Rikers Island Prison Complex, located between the Bronx and Queens, faces the added burden of being a COVID-19 hotspot. As of May 8, Rikers had 370 confirmed cases of coronavirus. “There’s no ventilation. If anything is floating, everybody gets it,” one recently released person told The New York Times. The prison has an infection rate of 9.53%, compared to New York City’s 2.15%. Activists have pressured lawmakers to release low-risk, elderly incarcerated people, especially those with pre-existing conditions, which put them at higher risk for deadly COVID-19 complications.
“They don't have access to hand sanitizer,” Roan says. “Anything that has alcohol is contraband.”
In March, New York Governor Andrew Cuomo issued social distancing guidelines and restricted non-essential business and travel, and the Elderly Reentry Initiative’s on-site visits to incarcerated people came to a halt.
On a typical weekday now, Roan works from her home in Beacon, New York. From her window she can see the Fishkill Correctional Facility, another prison where she works. She moves around the house to wherever is quietest while she’s social distancing with her kindergartner, third grader, and partner. Instead of making visits, she schedules phone calls with people incarcerated at Fishkill, a service that didn't exist previously. The calls are free to participants. Rikers, which is under the jurisdiction of New York City, has not offered her the same resource. She’s grateful she can at least talk to some people over the phone to prepare them for release.
“It's kind of a Band-Aid until we can get back to normal,” she says. “It's likely that the epidemic is going to last longer in prisons and in jails, so we have to be prepared to do this for a while.”
Many need help learning about the internet and smartphones, Roan adds. “It's very challenging, if you've never even touched a touch screen, to learn how to do something so delicate... most of the time it requires sitting shoulder-to-shoulder with them, watching them try. Clearly we're not going to be able to do that for a while.”
Roan says the people she works with are scared. They know COVID-19 “will spread like wildfire” in their facilities, and they’re worried their incarcerated status will prevent them from getting medical care, such as ventilator usage.

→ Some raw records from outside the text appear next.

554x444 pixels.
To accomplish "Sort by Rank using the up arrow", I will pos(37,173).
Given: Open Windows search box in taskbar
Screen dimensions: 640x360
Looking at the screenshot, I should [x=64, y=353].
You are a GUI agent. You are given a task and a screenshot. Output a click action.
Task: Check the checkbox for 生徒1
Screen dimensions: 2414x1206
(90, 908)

According to The Marshall Project, most prisons don’t have ventilators or appropriate treatment facilities, meaning local hospitals would be tasked with divvying up limited resources between incarcerated patients and the general population. (The New York City Department of Correction has not responded to Bustle inquiries about its ventilator supply.) Additionally, in most U.S. correctional facilities like Rikers, those in custody are required to pay copays for medical care. As a result, many opt to forgo care completely.
They don't have access to hand sanitizer. Anything that has alcohol is contraband.

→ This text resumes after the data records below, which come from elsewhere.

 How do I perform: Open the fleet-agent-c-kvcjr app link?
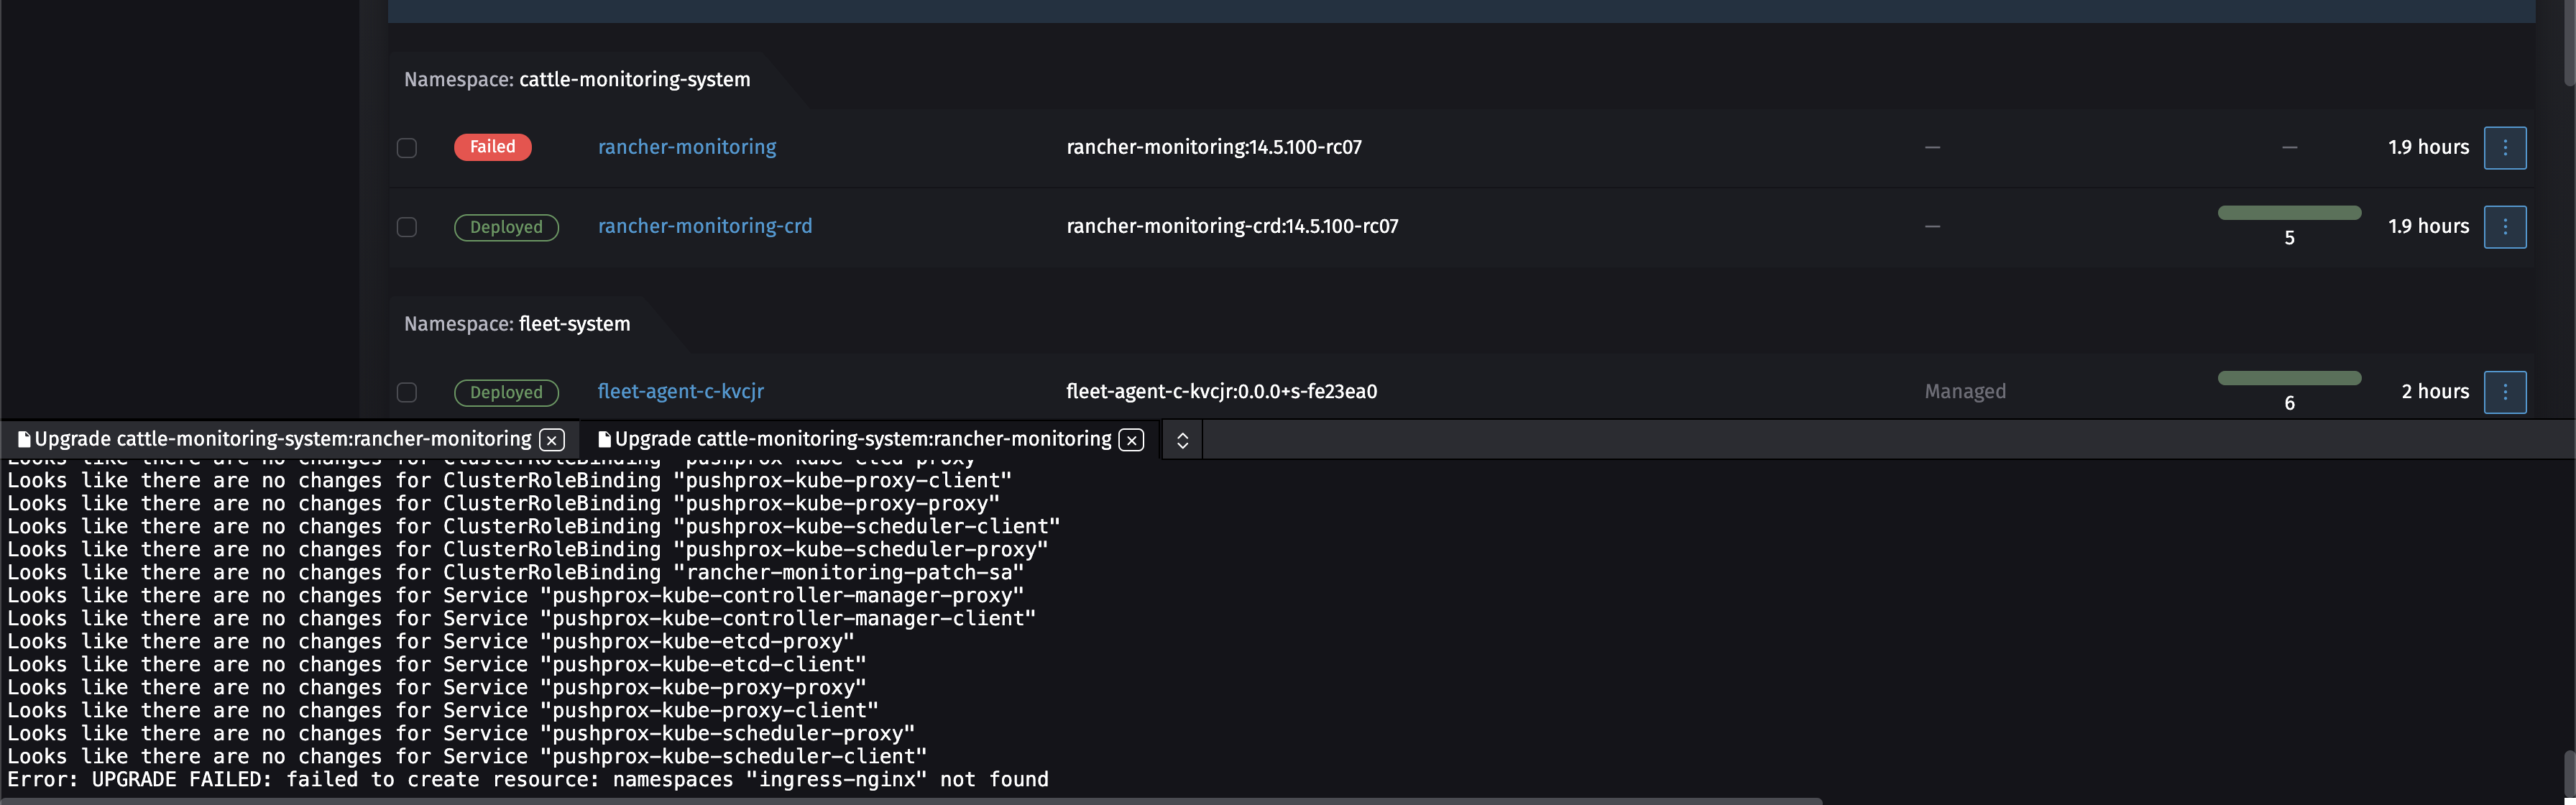pos(680,391)
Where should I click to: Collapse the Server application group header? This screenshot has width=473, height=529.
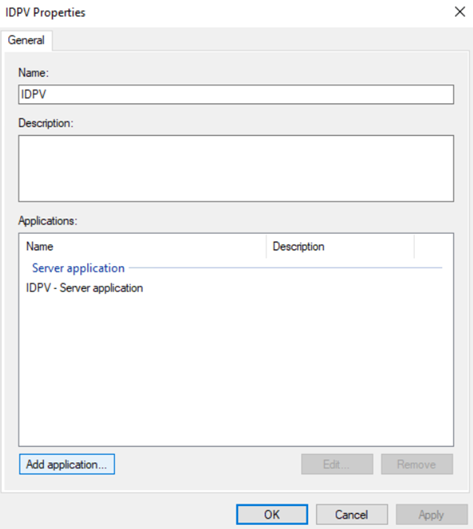[78, 268]
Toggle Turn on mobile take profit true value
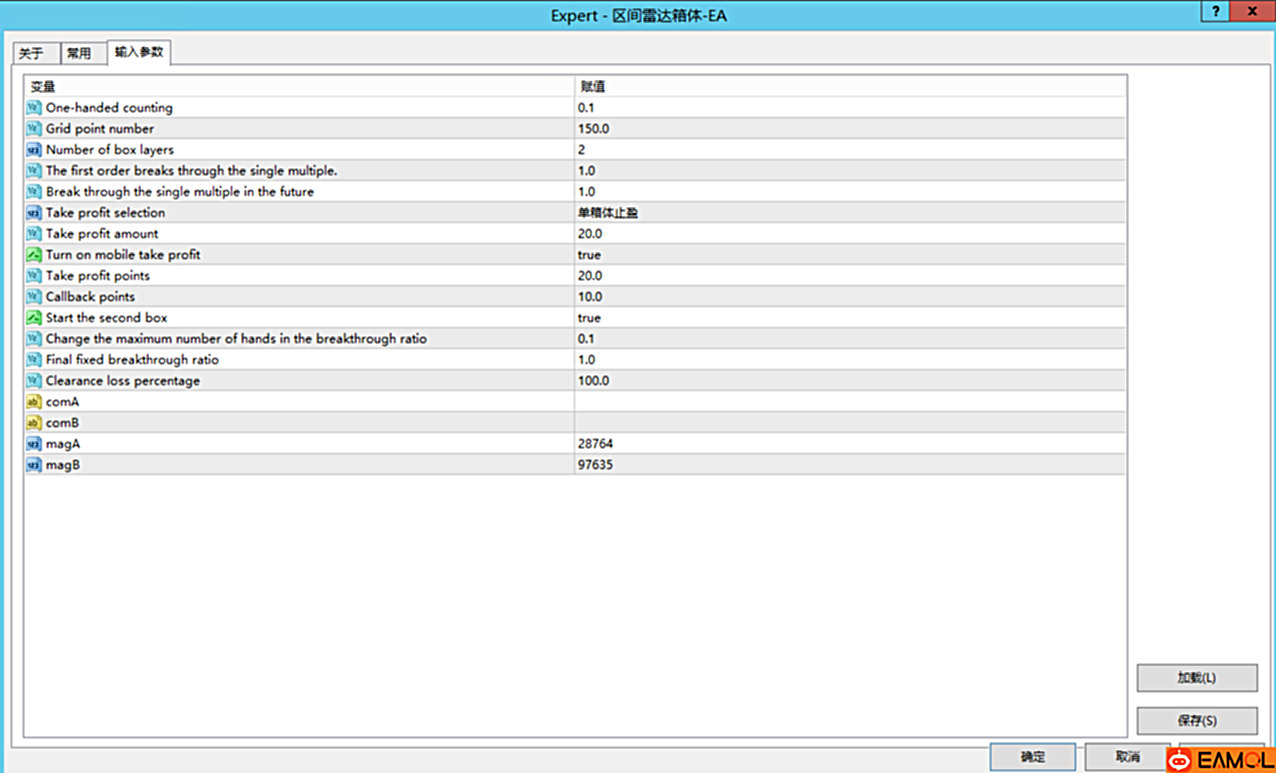The height and width of the screenshot is (773, 1276). [x=589, y=255]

In March, Attorney General William Barr ordered the Federal Bureau of Prisons to identify low-risk, nonviolent incarcerated people who could serve out their sentences at home. Shortly after, The Marshall Project reported that the plan could favor white prisoners, even though data has shown that coronavirus is deadlier in Black and Brown communities.

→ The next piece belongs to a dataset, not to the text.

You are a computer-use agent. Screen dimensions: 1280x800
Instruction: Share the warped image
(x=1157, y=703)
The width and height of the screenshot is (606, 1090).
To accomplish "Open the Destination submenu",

Roan doesn’t know how many people at Rikers are being released early due to COVID-19. While the Mayor’s Office of Criminal Justice says that over 2,400 people were released from city jails between March 16 and April 30, Roan says it’s unclear how many of those were directly due to the pandemic. “There is a certain churn to the system, which means COVID-related release numbers get conflated with regular releases that may have been scheduled months or years prior,” she says.
Looking forward, Roan suspects it will be a while before this new collective worry subsides. "Prison is not really an environment for people to come together," she says. "They're going to be afraid until they know they're safe. They're going to be very afraid."